Karyeyen S., Feser J. S., Gupta A. K.

FUEL, cilt.253, ss.772-780, 2019 (SCI-Expanded) identifier identifier

  • Yayın Türü: Makale / Tam Makale
  • Cilt numarası: 253
  • Basım Tarihi: 2019
  • Doi Numarası: 10.1016/j.fuel.2019.05.008
  • Dergi Adı: FUEL
  • Derginin Tarandığı İndeksler: Science Citation Index Expanded (SCI-EXPANDED), Scopus
  • Sayfa Sayıları: ss.772-780
  • Anahtar Kelimeler: Colorless distributed combustion, Oxy-fuel combustion, Low CO emission, Gas turbine combustion, FUEL COMBUSTION, INTERNAL ENTRAINMENT, HEAT-TRANSFER, COAL, BIOMASS, FLAME, BURNER, POWER, PERFORMANCE, CO2
  • Gazi Üniversitesi Adresli: Evet

Özet

Oxy-colorless distributed combustion is a novel combustion technique to achieve more uniform and controlled thermal field, enhance flame stability, and reduce emissions including combustion noise. Colorless distributed combustion (CDC) conditions was achieved through controlled entrainment of hot reactive gaseous species. This allowed for reduction of oxygen concentration to provide improved mixture preparation for distributed combustion with the reaction zone distributed across the entire volume of the combustor. In this study, oxy-colorless distributed combustion was examined for fuel flexibility using different mixtures of methane and hydrogen diluted with 10% each of N-2 and CO2 to represent low heating value fuels. The oxidizer used was an O-2-CO2 mixture that eliminated the formation of NOx from the combustor. The evolved OH* chemiluminescence signatures were recorded for various hydrogen concentrations in the fuel at equivalence ratios in the range of 0.6-0.9 under distributed combustion condition. At Phi = 0.9, transition to CDC initiated at oxygen concentrations of 17%, 19% and 21% for fuels having a hydrogen concentration of 60%, 50% and 40% (on volume basis), respectively. Differences in transition point were attributed to higher flame speed associated with more hydrogen in the fuel. Gaseous fuel having high hydrogen concentration provided more distributed OH* flame structures at lower oxygen concentration while the flame stability enhanced at higher oxygen concentration.
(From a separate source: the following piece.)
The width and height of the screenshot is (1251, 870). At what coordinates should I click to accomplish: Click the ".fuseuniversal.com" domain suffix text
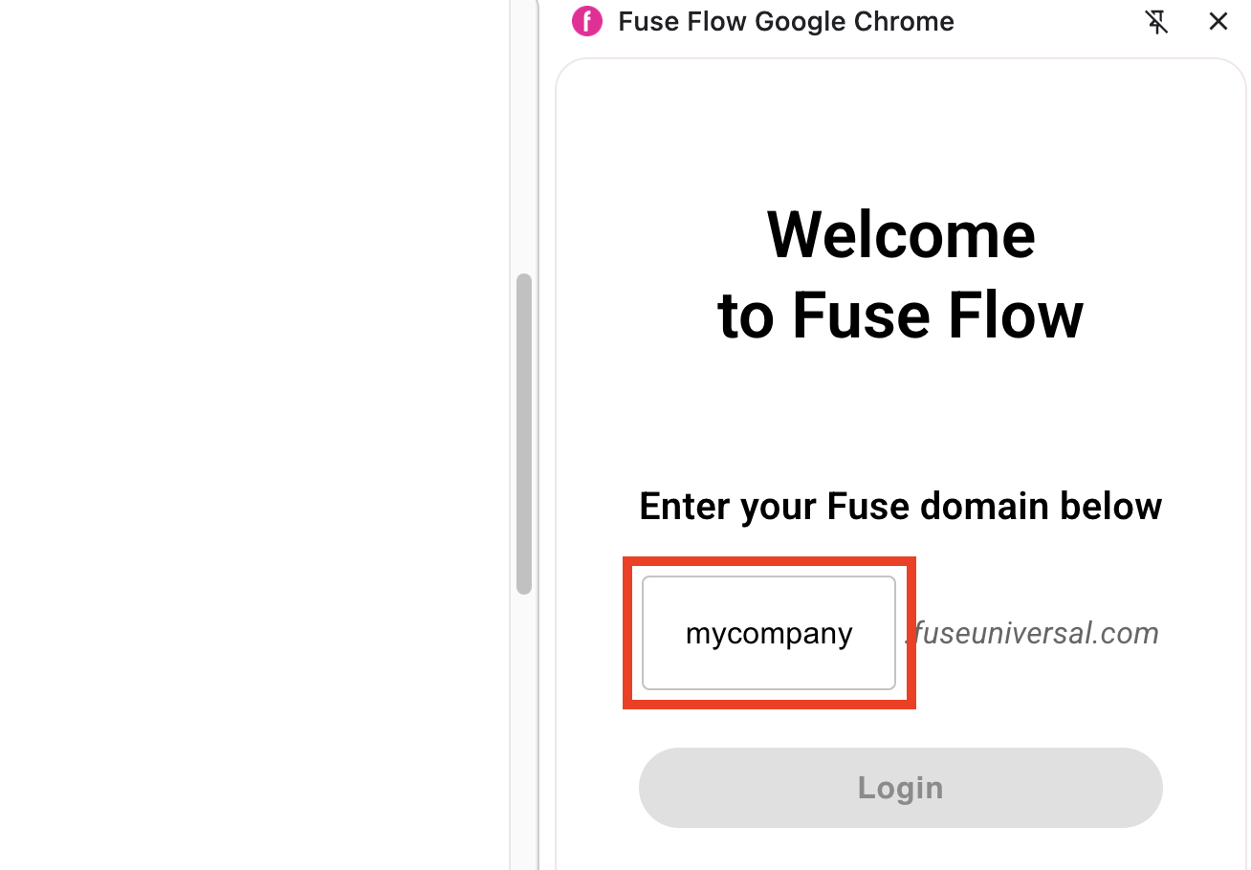(x=1033, y=633)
Oxy-colorless conditions provided only 10-30 ppm CO even at high oxygen concentration and high (0.9) equivalence ratio. The results showed fuel flexibility from different heating value gaseous fuels having high hydrogen content. The results provided very low CO emission and enhanced flame stability under oxy-colorless distributed combustion for the low heating value fuels using O-2-CO2 mixture as the oxidant.